Could you print, word for word, the stretch of the trading blog post below from "i would have had" through "15 min charts."?

● **Quoted text**:
--------------------
Monday, August 23, 2010

i would have gotten stopped out this one a few times. short at 12, stopped on 1215. now the question is, do i get short again? if i did, i would have gotten stopped out around 2pm. if i didn't, maybe i would have taken the long at 1pm. what i am realizing, in order to make money and not get stopped out, you need to get at least 2 cycles or waves in your direction. take the 1pm long, you got an up move, slight retracment, and then a move up again. a nice exit signal or a place to move your stops up to.

gorgeous

another beauty

i would have had a very tough time trading this today. looks like a scalpers dream. looking at the 5 min actually annoys my brain. i love the 15 min charts.

another beauty


i was trying an experiment by buying TZA at the top of q's trading range, and then i was going to buy TNA at the bottom of the q's range. unfortunately, i timed it incorrectly and the range trade was done soon after i entered. TNA get me all excited so I bought some. The wrong thing to do, and the rookie thing to do. I was just playing around and wanted to see where it would go if I didn't care. no stops or anything. phew! that thing is a beast and a stock to stay away from.
--------------------
● **Dataset section**:

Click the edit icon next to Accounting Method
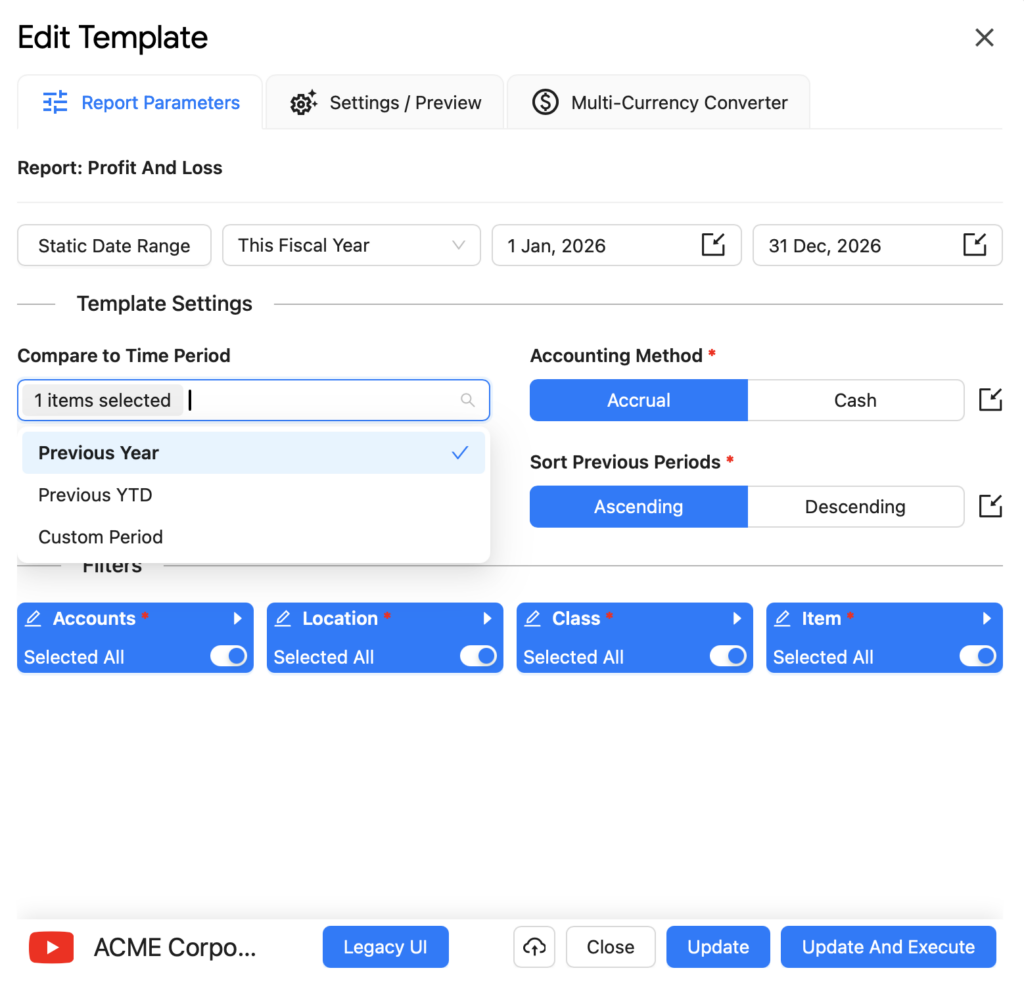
--------------------
● **Result for this exercise**:
i would have had a very tough time trading this today. looks like a scalpers dream. looking at the 5 min actually annoys my brain. i love the 15 min charts.